It’s all tied up in the eighth inning of an instructional league game at Salt River Fields. A few dozen people are watching from a small seating area behind home plate, and nearly all of them are fellow minor leaguers or scouts. And on this day, all of the players and scouts are men.
It’s a scene that plays out in professional baseball almost as often as the seventh-inning stretch. Currently, there are just two female scouts: Amanda Hopkins of the Seattle Mariners and Robin Wallace in the Major League Baseball Scouting Bureau.

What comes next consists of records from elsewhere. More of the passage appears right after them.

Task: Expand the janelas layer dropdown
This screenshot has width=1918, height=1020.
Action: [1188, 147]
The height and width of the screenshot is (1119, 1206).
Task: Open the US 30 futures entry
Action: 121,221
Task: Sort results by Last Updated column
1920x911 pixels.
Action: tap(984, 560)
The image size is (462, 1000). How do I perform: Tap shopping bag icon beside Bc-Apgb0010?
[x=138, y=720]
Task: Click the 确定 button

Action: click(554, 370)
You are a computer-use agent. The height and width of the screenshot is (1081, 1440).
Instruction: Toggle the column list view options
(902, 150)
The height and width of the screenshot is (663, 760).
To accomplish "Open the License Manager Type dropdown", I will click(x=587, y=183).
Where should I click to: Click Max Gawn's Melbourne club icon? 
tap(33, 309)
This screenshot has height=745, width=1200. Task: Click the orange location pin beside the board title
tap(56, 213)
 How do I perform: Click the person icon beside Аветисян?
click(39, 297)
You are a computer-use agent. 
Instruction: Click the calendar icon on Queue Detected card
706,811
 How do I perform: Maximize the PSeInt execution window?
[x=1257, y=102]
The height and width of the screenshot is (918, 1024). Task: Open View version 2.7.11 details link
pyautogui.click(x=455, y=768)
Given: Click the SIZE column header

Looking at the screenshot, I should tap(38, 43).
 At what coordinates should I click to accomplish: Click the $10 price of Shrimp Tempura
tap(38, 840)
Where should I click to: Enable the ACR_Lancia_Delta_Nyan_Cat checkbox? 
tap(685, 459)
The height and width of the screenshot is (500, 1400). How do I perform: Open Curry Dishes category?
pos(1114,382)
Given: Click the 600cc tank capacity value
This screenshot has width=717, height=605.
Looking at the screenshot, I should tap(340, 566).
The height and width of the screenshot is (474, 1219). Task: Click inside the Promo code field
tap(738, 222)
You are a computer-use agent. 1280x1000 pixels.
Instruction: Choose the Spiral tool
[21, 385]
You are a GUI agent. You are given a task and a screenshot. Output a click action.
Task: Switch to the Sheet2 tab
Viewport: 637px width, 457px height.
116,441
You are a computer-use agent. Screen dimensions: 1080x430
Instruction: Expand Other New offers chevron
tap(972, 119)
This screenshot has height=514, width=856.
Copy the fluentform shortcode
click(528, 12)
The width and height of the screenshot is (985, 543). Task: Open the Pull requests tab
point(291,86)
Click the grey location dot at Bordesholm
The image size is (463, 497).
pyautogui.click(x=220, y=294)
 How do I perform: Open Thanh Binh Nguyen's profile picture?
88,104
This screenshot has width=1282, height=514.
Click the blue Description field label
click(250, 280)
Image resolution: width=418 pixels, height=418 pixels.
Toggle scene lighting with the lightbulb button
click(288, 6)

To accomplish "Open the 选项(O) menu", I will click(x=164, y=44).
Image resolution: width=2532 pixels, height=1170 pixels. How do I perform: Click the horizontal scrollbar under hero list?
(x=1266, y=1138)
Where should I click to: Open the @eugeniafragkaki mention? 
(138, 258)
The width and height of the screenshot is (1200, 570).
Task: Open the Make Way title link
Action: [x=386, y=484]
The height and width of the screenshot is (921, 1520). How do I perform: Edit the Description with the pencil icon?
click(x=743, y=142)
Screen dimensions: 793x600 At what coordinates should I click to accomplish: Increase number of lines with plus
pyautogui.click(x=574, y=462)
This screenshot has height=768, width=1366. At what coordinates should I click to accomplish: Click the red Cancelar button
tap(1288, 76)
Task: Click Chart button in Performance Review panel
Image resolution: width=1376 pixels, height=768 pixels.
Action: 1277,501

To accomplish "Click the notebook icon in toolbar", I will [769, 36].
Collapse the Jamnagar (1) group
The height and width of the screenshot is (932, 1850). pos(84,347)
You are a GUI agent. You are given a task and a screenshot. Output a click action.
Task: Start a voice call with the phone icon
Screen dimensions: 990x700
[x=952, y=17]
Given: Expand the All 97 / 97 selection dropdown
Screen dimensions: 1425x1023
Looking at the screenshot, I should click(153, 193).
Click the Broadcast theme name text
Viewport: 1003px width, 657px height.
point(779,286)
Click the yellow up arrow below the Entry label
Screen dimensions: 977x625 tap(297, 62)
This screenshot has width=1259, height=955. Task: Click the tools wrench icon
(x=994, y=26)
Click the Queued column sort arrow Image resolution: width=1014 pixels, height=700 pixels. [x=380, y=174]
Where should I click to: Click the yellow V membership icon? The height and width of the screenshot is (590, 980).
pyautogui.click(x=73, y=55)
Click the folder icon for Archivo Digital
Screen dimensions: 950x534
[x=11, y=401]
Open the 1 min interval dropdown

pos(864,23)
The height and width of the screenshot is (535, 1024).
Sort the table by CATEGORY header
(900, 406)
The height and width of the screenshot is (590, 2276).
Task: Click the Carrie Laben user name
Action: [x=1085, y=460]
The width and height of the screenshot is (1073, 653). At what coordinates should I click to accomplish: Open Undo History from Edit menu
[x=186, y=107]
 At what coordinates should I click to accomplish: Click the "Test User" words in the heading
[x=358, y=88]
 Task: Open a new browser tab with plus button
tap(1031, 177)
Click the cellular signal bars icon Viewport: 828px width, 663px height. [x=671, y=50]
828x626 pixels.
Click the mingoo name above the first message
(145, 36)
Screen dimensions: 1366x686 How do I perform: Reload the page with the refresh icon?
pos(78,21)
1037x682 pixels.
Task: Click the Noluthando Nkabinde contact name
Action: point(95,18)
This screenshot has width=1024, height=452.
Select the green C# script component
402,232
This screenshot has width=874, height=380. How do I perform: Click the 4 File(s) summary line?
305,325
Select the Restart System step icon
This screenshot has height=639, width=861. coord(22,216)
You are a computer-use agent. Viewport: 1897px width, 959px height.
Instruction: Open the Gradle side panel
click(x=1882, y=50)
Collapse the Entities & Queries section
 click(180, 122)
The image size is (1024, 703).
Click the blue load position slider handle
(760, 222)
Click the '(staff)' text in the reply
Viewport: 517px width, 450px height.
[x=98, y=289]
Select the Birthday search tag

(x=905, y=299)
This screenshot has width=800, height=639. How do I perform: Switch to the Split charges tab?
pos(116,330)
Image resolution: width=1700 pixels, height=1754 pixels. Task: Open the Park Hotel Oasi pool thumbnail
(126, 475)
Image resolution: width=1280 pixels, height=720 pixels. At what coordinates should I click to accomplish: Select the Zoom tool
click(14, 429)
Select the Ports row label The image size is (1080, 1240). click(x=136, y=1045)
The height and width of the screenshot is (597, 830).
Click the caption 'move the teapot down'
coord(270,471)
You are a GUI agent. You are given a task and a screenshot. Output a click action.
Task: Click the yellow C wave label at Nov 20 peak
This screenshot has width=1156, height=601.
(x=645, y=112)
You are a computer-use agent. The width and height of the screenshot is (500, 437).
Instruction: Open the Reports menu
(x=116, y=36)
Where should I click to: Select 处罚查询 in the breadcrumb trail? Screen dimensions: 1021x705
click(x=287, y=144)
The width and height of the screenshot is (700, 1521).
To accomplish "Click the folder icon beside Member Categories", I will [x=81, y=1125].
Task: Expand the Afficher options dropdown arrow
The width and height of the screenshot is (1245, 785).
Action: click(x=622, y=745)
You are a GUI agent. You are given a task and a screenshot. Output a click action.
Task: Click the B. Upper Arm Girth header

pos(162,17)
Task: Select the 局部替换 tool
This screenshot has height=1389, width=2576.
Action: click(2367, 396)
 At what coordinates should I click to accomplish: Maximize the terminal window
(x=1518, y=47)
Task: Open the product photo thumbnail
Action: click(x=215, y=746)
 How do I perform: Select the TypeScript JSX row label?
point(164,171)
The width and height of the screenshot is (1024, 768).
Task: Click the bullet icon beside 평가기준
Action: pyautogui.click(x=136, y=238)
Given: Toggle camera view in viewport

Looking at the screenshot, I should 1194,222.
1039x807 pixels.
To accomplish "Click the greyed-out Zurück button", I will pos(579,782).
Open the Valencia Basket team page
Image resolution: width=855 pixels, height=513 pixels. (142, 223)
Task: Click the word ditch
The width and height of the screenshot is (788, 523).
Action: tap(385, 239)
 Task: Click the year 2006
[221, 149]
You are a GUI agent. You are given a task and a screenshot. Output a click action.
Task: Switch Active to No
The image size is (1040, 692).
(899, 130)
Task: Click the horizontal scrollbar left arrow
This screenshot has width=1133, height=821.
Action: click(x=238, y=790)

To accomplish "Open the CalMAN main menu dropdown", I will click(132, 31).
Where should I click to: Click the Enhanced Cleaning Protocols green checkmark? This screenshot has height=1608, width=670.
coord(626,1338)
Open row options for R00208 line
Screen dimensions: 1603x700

Astrid DeGruchy used to be one of those rare female scouts. Last year, the woman with the Ted Williams tattoo was hired by the San Diego Padres to be a part-time scout of high school and college players.
“My number one passion is just baseball; evaluating talent, and kind of looking at what to look for in certain prospects. Especially the amateur guys, where you’re grading really on projectability,” she said.
DeGruchy, 25, decided to stop scouting and pursue an even bigger dream: she wants to become the first female general manager in a major sport.
“I am trying to break barriers. I am trying to make history,” she said.
And for help doing that, she’s turning to Arizona State University. DeGruchy is a student in the new Sports Law and Business Program, which added former MLB commissioner Bud Selig to the teaching staff this year.
“We’re trying to be the first to really train a lot of future female leaders — and males — but we understand there’s a glass ceiling for females in sports,” said the program’s assistant director, Sam Renaut.
Across Major League Baseball, women hold 28.9 percent of the front-office jobs, according to an April report by the Institute for Diversity and Ethics in Sport. But in ASU’s masters-level program of about 50 students, roughly half are women, Renaut said.
Renaut, an agent for NFL players when he’s not teaching, said the one-year program is designed to help students land jobs in a range of sports-related positions, including in front offices, collegiate athletic departments, or as salary cap negotiators. He said the program teaches a problem-solving approach that is based on four R’s: “regulatory, revenue, reputation, and relationships.”
“You’ve got to be able to read people. You’ve got to be able to push an idea and be persuasive. You’ve got to be really good at research. You’ve got to be good at negotiating. You have to understand contracts,” Renaut said.
And perhaps most of all, Renaut said, women who want to shake up the sports business need to have a never-give-up mentality — the same kind of mentality scouts look for in minor leaguers.